Activity ▸ Please repeat the data in full, character for character.

:: Exercise inputs ::

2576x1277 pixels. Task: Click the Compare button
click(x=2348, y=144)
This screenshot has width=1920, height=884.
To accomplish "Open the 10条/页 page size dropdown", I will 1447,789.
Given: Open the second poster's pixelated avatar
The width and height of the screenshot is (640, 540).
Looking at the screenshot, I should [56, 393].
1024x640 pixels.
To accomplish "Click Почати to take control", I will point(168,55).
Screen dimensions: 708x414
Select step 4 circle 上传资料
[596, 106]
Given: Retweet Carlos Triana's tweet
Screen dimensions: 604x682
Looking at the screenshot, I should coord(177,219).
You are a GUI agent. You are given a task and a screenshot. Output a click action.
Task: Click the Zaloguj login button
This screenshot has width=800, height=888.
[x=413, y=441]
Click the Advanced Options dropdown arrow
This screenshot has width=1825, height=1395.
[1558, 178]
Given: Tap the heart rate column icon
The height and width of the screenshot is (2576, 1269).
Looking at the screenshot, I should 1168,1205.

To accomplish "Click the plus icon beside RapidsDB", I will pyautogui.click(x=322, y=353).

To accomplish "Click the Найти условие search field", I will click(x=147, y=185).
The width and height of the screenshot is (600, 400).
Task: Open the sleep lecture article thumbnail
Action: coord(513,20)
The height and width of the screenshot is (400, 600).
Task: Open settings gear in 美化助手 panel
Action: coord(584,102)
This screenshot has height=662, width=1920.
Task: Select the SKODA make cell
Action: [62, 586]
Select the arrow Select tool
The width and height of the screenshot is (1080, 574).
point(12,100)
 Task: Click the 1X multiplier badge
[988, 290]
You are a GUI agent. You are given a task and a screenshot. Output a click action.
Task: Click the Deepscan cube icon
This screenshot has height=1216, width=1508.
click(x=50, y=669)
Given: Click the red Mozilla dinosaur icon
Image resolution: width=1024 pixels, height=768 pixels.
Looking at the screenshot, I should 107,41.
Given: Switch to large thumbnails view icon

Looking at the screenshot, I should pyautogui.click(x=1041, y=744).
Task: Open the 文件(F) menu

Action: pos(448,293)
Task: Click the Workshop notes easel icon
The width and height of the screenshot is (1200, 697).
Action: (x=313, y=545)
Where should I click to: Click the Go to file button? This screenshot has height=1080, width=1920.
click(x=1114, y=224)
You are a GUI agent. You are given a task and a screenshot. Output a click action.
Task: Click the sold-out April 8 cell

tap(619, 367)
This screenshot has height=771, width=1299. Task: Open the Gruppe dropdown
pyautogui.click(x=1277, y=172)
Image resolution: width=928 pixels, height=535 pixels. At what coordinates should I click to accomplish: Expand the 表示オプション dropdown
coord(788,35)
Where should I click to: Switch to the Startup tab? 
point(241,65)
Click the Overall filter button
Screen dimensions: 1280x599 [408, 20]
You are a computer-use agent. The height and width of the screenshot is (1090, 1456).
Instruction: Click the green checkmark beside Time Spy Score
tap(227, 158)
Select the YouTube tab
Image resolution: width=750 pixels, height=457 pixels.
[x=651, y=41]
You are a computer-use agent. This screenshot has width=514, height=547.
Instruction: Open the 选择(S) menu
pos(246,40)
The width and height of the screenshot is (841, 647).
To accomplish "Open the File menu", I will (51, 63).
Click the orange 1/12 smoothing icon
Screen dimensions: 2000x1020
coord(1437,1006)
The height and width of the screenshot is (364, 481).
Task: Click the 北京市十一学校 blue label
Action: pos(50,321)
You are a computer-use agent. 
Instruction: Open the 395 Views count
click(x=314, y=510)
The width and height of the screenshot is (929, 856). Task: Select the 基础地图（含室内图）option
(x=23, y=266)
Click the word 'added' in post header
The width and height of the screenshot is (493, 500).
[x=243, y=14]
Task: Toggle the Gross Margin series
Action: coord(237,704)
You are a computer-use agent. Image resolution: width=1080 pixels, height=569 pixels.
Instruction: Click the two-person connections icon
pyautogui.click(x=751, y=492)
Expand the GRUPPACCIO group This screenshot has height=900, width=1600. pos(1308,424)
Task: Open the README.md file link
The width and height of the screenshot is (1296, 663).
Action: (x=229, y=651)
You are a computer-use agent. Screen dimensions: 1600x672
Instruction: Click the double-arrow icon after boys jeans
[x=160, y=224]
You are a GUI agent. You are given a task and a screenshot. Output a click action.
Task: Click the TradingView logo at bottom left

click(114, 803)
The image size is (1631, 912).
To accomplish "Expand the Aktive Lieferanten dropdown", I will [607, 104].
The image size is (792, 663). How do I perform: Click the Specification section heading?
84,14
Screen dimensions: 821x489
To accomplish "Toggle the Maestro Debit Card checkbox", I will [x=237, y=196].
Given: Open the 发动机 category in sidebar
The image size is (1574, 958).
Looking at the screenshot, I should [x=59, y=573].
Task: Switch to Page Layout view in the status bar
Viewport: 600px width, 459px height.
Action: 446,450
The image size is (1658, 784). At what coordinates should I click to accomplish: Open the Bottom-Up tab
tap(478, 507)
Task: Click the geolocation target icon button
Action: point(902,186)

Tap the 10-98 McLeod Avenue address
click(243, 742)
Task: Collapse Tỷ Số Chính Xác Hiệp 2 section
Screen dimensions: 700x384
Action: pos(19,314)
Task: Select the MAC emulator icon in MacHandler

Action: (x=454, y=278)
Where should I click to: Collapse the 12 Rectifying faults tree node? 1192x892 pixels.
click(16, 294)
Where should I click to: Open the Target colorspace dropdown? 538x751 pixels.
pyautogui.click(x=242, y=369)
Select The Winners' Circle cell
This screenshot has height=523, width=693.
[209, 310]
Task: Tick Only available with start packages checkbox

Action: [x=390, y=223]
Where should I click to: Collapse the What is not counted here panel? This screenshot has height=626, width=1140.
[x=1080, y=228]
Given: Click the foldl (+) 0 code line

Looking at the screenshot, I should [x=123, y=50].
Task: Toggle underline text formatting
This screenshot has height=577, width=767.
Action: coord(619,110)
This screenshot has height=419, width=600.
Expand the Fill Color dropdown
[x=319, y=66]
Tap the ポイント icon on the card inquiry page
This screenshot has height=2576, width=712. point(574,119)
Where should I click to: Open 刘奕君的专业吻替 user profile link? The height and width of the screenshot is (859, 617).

:::

Written response ▸
2576x1277 pixels. Task: Click the Compare button
click(x=2348, y=144)
This screenshot has width=1920, height=884.
To accomplish "Open the 10条/页 page size dropdown", I will 1447,789.
Given: Open the second poster's pixelated avatar
The width and height of the screenshot is (640, 540).
Looking at the screenshot, I should [56, 393].
1024x640 pixels.
To accomplish "Click Почати to take control", I will point(168,55).
Screen dimensions: 708x414
Select step 4 circle 上传资料
[596, 106]
Given: Retweet Carlos Triana's tweet
Screen dimensions: 604x682
Looking at the screenshot, I should coord(177,219).
You are a GUI agent. You are given a task and a screenshot. Output a click action.
Task: Click the Zaloguj login button
This screenshot has width=800, height=888.
[x=413, y=441]
Click the Advanced Options dropdown arrow
This screenshot has width=1825, height=1395.
[1558, 178]
Given: Tap the heart rate column icon
The height and width of the screenshot is (2576, 1269).
Looking at the screenshot, I should 1168,1205.

To accomplish "Click the plus icon beside RapidsDB", I will pyautogui.click(x=322, y=353).

To accomplish "Click the Найти условие search field", I will click(x=147, y=185).
The width and height of the screenshot is (600, 400).
Task: Open the sleep lecture article thumbnail
Action: coord(513,20)
The height and width of the screenshot is (400, 600).
Task: Open settings gear in 美化助手 panel
Action: coord(584,102)
This screenshot has height=662, width=1920.
Task: Select the SKODA make cell
Action: [62, 586]
Select the arrow Select tool
The width and height of the screenshot is (1080, 574).
point(12,100)
 Task: Click the 1X multiplier badge
[988, 290]
You are a GUI agent. You are given a task and a screenshot. Output a click action.
Task: Click the Deepscan cube icon
This screenshot has height=1216, width=1508.
click(x=50, y=669)
Given: Click the red Mozilla dinosaur icon
Image resolution: width=1024 pixels, height=768 pixels.
Looking at the screenshot, I should 107,41.
Given: Switch to large thumbnails view icon

Looking at the screenshot, I should pyautogui.click(x=1041, y=744).
Task: Open the 文件(F) menu

Action: pos(448,293)
Task: Click the Workshop notes easel icon
The width and height of the screenshot is (1200, 697).
Action: (x=313, y=545)
Where should I click to: Click the Go to file button? This screenshot has height=1080, width=1920.
click(x=1114, y=224)
You are a GUI agent. You are given a task and a screenshot. Output a click action.
Task: Click the sold-out April 8 cell

tap(619, 367)
This screenshot has height=771, width=1299. Task: Open the Gruppe dropdown
pyautogui.click(x=1277, y=172)
Image resolution: width=928 pixels, height=535 pixels. At what coordinates should I click to accomplish: Expand the 表示オプション dropdown
coord(788,35)
Where should I click to: Switch to the Startup tab? 
point(241,65)
Click the Overall filter button
Screen dimensions: 1280x599 [408, 20]
You are a computer-use agent. The height and width of the screenshot is (1090, 1456).
Instruction: Click the green checkmark beside Time Spy Score
tap(227, 158)
Select the YouTube tab
Image resolution: width=750 pixels, height=457 pixels.
[x=651, y=41]
You are a computer-use agent. This screenshot has width=514, height=547.
Instruction: Open the 选择(S) menu
pos(246,40)
The width and height of the screenshot is (841, 647).
To accomplish "Open the File menu", I will (51, 63).
Click the orange 1/12 smoothing icon
Screen dimensions: 2000x1020
coord(1437,1006)
The height and width of the screenshot is (364, 481).
Task: Click the 北京市十一学校 blue label
Action: pos(50,321)
You are a computer-use agent. 
Instruction: Open the 395 Views count
click(x=314, y=510)
The width and height of the screenshot is (929, 856). Task: Select the 基础地图（含室内图）option
(x=23, y=266)
Click the word 'added' in post header
The width and height of the screenshot is (493, 500).
[x=243, y=14]
Task: Toggle the Gross Margin series
Action: coord(237,704)
You are a computer-use agent. Image resolution: width=1080 pixels, height=569 pixels.
Instruction: Click the two-person connections icon
pyautogui.click(x=751, y=492)
Expand the GRUPPACCIO group This screenshot has height=900, width=1600. pos(1308,424)
Task: Open the README.md file link
The width and height of the screenshot is (1296, 663).
Action: (x=229, y=651)
You are a computer-use agent. Screen dimensions: 1600x672
Instruction: Click the double-arrow icon after boys jeans
[x=160, y=224]
You are a GUI agent. You are given a task and a screenshot. Output a click action.
Task: Click the TradingView logo at bottom left

click(114, 803)
The image size is (1631, 912).
To accomplish "Expand the Aktive Lieferanten dropdown", I will [607, 104].
The image size is (792, 663). How do I perform: Click the Specification section heading?
84,14
Screen dimensions: 821x489
To accomplish "Toggle the Maestro Debit Card checkbox", I will [x=237, y=196].
Given: Open the 发动机 category in sidebar
The image size is (1574, 958).
Looking at the screenshot, I should [x=59, y=573].
Task: Switch to Page Layout view in the status bar
Viewport: 600px width, 459px height.
Action: 446,450
The image size is (1658, 784). At what coordinates should I click to accomplish: Open the Bottom-Up tab
tap(478, 507)
Task: Click the geolocation target icon button
Action: point(902,186)

Tap the 10-98 McLeod Avenue address
click(243, 742)
Task: Collapse Tỷ Số Chính Xác Hiệp 2 section
Screen dimensions: 700x384
Action: pos(19,314)
Task: Select the MAC emulator icon in MacHandler

Action: (x=454, y=278)
Where should I click to: Collapse the 12 Rectifying faults tree node? 1192x892 pixels.
click(16, 294)
Where should I click to: Open the Target colorspace dropdown? 538x751 pixels.
pyautogui.click(x=242, y=369)
Select The Winners' Circle cell
This screenshot has height=523, width=693.
[209, 310]
Task: Tick Only available with start packages checkbox

Action: [x=390, y=223]
Where should I click to: Collapse the What is not counted here panel? This screenshot has height=626, width=1140.
[x=1080, y=228]
Given: Click the foldl (+) 0 code line

Looking at the screenshot, I should [x=123, y=50].
Task: Toggle underline text formatting
This screenshot has height=577, width=767.
Action: coord(619,110)
This screenshot has height=419, width=600.
Expand the Fill Color dropdown
[x=319, y=66]
Tap the ポイント icon on the card inquiry page
This screenshot has height=2576, width=712. point(574,119)
Where should I click to: Open 刘奕君的专业吻替 user profile link? The height and width of the screenshot is (859, 617).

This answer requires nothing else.